## Work required
Reproduce all of the rows below, swapping every occurrence of "magnifier" for "magnifying glass" and leaving everything else unchanged.

## Extracted records
---*---

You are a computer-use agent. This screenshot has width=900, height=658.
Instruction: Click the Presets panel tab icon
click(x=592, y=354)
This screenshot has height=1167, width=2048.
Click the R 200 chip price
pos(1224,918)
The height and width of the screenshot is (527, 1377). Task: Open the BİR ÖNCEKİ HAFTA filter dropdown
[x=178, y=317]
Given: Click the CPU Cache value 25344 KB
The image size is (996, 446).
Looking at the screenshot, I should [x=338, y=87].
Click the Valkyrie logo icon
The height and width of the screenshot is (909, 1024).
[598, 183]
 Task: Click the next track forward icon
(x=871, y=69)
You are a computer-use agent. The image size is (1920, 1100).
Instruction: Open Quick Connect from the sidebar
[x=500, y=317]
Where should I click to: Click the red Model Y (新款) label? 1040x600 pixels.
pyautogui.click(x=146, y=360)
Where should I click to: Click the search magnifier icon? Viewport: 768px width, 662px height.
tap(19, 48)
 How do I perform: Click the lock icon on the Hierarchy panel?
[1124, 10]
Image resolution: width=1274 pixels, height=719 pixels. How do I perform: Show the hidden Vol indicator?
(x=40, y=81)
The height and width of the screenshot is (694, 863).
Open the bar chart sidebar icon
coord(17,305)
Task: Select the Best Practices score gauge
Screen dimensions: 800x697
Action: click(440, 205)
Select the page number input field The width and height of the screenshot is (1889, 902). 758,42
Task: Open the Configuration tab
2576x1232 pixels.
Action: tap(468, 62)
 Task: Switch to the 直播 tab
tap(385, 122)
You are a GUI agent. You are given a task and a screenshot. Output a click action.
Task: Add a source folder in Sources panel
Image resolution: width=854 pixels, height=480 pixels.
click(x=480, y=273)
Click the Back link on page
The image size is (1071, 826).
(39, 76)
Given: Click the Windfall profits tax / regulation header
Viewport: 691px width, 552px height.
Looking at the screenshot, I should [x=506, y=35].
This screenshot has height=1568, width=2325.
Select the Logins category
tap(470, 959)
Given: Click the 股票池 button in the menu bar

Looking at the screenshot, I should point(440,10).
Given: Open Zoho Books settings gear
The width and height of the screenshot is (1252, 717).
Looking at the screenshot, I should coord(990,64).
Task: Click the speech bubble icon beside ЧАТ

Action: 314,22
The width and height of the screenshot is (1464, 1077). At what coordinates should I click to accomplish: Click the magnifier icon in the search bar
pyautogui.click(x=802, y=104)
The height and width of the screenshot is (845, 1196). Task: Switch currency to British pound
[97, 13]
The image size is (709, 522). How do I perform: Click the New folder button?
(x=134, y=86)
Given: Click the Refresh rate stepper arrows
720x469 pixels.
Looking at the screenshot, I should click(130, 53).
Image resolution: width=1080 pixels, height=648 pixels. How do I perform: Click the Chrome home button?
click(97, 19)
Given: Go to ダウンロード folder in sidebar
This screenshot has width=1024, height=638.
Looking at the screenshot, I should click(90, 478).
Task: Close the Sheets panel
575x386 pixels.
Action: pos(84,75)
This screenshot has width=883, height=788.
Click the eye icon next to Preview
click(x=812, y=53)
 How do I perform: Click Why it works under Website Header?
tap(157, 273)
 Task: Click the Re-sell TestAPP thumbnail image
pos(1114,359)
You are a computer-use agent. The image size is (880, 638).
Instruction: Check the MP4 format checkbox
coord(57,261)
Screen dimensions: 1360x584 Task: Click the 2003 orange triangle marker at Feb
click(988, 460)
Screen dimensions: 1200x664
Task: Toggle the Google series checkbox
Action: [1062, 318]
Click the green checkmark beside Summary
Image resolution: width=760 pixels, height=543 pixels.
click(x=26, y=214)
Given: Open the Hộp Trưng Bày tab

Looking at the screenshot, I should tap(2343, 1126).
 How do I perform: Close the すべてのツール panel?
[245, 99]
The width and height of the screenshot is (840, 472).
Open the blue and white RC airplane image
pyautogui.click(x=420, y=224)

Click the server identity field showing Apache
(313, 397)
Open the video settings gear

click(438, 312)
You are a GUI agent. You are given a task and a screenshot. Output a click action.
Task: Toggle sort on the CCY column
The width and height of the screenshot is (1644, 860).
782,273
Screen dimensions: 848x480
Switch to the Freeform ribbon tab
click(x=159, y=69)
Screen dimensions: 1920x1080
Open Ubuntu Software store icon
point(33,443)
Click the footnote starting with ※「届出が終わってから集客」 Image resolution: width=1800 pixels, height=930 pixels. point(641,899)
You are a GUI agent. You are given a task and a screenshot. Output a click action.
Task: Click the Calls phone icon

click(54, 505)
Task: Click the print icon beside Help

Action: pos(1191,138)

---*---

## Task result
You are a computer-use agent. This screenshot has width=900, height=658.
Instruction: Click the Presets panel tab icon
click(x=592, y=354)
This screenshot has height=1167, width=2048.
Click the R 200 chip price
pos(1224,918)
The height and width of the screenshot is (527, 1377). Task: Open the BİR ÖNCEKİ HAFTA filter dropdown
[x=178, y=317]
Given: Click the CPU Cache value 25344 KB
The image size is (996, 446).
Looking at the screenshot, I should [x=338, y=87].
Click the Valkyrie logo icon
The height and width of the screenshot is (909, 1024).
[598, 183]
 Task: Click the next track forward icon
(x=871, y=69)
You are a computer-use agent. The image size is (1920, 1100).
Instruction: Open Quick Connect from the sidebar
[x=500, y=317]
Where should I click to: Click the red Model Y (新款) label? 1040x600 pixels.
pyautogui.click(x=146, y=360)
Where should I click to: Click the search magnifying glass icon? Viewport: 768px width, 662px height.
tap(19, 48)
 How do I perform: Click the lock icon on the Hierarchy panel?
[1124, 10]
Image resolution: width=1274 pixels, height=719 pixels. How do I perform: Show the hidden Vol indicator?
(x=40, y=81)
The height and width of the screenshot is (694, 863).
Open the bar chart sidebar icon
coord(17,305)
Task: Select the Best Practices score gauge
Screen dimensions: 800x697
Action: click(440, 205)
Select the page number input field The width and height of the screenshot is (1889, 902). 758,42
Task: Open the Configuration tab
2576x1232 pixels.
Action: tap(468, 62)
 Task: Switch to the 直播 tab
tap(385, 122)
You are a GUI agent. You are given a task and a screenshot. Output a click action.
Task: Add a source folder in Sources panel
Image resolution: width=854 pixels, height=480 pixels.
click(x=480, y=273)
Click the Back link on page
The image size is (1071, 826).
(39, 76)
Given: Click the Windfall profits tax / regulation header
Viewport: 691px width, 552px height.
Looking at the screenshot, I should [x=506, y=35].
This screenshot has height=1568, width=2325.
Select the Logins category
tap(470, 959)
Given: Click the 股票池 button in the menu bar

Looking at the screenshot, I should point(440,10).
Given: Open Zoho Books settings gear
The width and height of the screenshot is (1252, 717).
Looking at the screenshot, I should coord(990,64).
Task: Click the speech bubble icon beside ЧАТ

Action: 314,22
The width and height of the screenshot is (1464, 1077). At what coordinates should I click to accomplish: Click the magnifying glass icon in the search bar
pyautogui.click(x=802, y=104)
The height and width of the screenshot is (845, 1196). Task: Switch currency to British pound
[97, 13]
The image size is (709, 522). How do I perform: Click the New folder button?
(x=134, y=86)
Given: Click the Refresh rate stepper arrows
720x469 pixels.
Looking at the screenshot, I should click(130, 53).
Image resolution: width=1080 pixels, height=648 pixels. How do I perform: Click the Chrome home button?
click(97, 19)
Given: Go to ダウンロード folder in sidebar
This screenshot has width=1024, height=638.
Looking at the screenshot, I should click(90, 478).
Task: Close the Sheets panel
575x386 pixels.
Action: pos(84,75)
This screenshot has width=883, height=788.
Click the eye icon next to Preview
click(x=812, y=53)
 How do I perform: Click Why it works under Website Header?
tap(157, 273)
 Task: Click the Re-sell TestAPP thumbnail image
pos(1114,359)
You are a computer-use agent. The image size is (880, 638).
Instruction: Check the MP4 format checkbox
coord(57,261)
Screen dimensions: 1360x584 Task: Click the 2003 orange triangle marker at Feb
click(988, 460)
Screen dimensions: 1200x664
Task: Toggle the Google series checkbox
Action: [1062, 318]
Click the green checkmark beside Summary
Image resolution: width=760 pixels, height=543 pixels.
click(x=26, y=214)
Given: Open the Hộp Trưng Bày tab

Looking at the screenshot, I should tap(2343, 1126).
 How do I perform: Close the すべてのツール panel?
[245, 99]
The width and height of the screenshot is (840, 472).
Open the blue and white RC airplane image
pyautogui.click(x=420, y=224)

Click the server identity field showing Apache
(313, 397)
Open the video settings gear

click(438, 312)
You are a GUI agent. You are given a task and a screenshot. Output a click action.
Task: Toggle sort on the CCY column
The width and height of the screenshot is (1644, 860).
782,273
Screen dimensions: 848x480
Switch to the Freeform ribbon tab
click(x=159, y=69)
Screen dimensions: 1920x1080
Open Ubuntu Software store icon
point(33,443)
Click the footnote starting with ※「届出が終わってから集客」 Image resolution: width=1800 pixels, height=930 pixels. point(641,899)
You are a GUI agent. You are given a task and a screenshot. Output a click action.
Task: Click the Calls phone icon

click(54, 505)
Task: Click the print icon beside Help

Action: pos(1191,138)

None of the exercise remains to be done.